EDMONTON – Alberta Health Services (AHS) has confirmed a case of measles in the Edmonton Zone.
AHS says individuals who were at the following locations, on the dates and times noted, may have been exposed to “the highly contagious disease” that is spread easily through the air:
March 25, 2014
West End Registries (10011 170 St NW, Edmonton) from 7:40 am to 10:00 pm
Safeway at Callingwood (6655 178th St, Edmonton) from 8:30 pm to 10:50 pm
March 26, 2014
West End Registries (10011 170 St NW, Edmonton) from 7:40 am to 8:40 pm
“Of all communicable diseases measles likely has the highest potential for transmission,” said Dr. Christopher Sikora, Edmonton Medical Officer of Health for AHS.
“Measles transmits very effectively from a person who is infectious to a susceptible individual or person who is not protected. That transmission rate may be in the range of 50 per cent to 90 per cent.”
Typically, the disease will develop about 10 days after exposure, but it can take up to three weeks for symptoms to show up. If you have been infected, you will be highly contagious before the symptoms even appear.

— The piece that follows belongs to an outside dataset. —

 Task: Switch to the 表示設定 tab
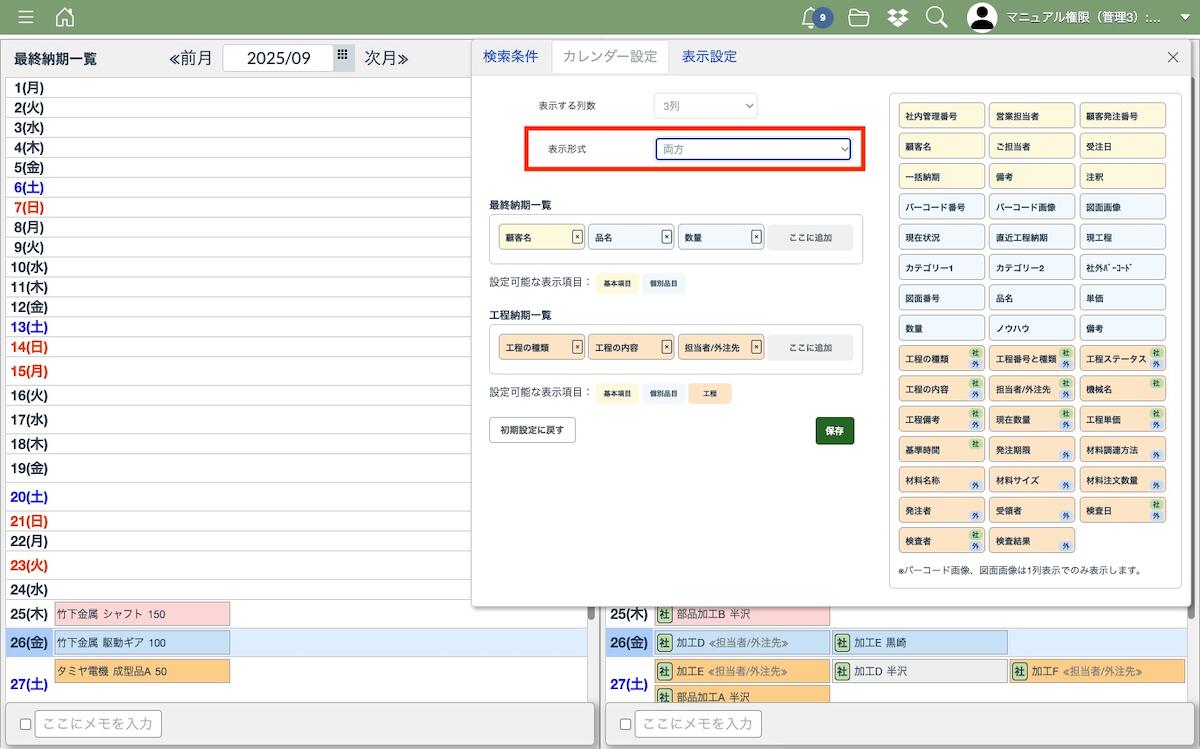(709, 57)
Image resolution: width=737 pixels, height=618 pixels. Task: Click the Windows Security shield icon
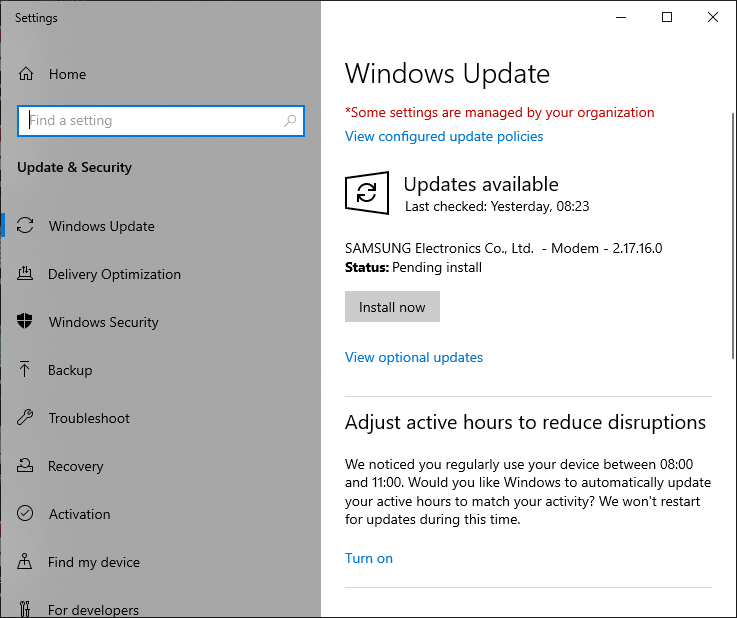tap(26, 322)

AHS says for adults to be protected, two doses of the measles vaccine are recommended; and one dose for infants over the age of 12 months until they get another shot when they’re four to six years of age. But AHS also says that no vaccine is 100 per cent effective.
Those who have been exposed to the disease, and have not already had it or the required doses of the vaccine will be at greater risk for contracting it.
These individuals are being told to monitor themselves for symptoms of measles, which include: a fever of 38.3° C or higher, a cough, runny nose and/or red eyes, and a red blotchy rash that appears three to seven days after fever starts, beginning behind the ears and on the face and spreading down to the body and then to the arms and legs.
Anyone who has the symptoms is advised to stay home and call Health Link Alberta (1.866.408.5465) before visiting any health care facility or provider.
“Most of the time, people with measles will be just fine. But 1 in 20 will get pneumonia; but even in developed countries like Canada, 1 in 1000 will die,” said Sikora.
“Kids getting pneumonia, seizures, inflammation around the brain is unacceptable,” he added, “especially when we have a vaccine that can prevent that hardship.”
The disease tends to be most severe in infants and adults.
This year there have been nine confirmed cases in Alberta so far (five of them have been in Calgary, three in central Alberta, and one in Edmonton). In 2013, there were 44 cases, one of which happened in Calgary and the rest in the Lethbridge area.
AHS says most health care workers should be protected against measles; but the vaccine is not actually mandatory for them; a shot against rubella, however, is and is offered in a triple vaccine which also protects against measles.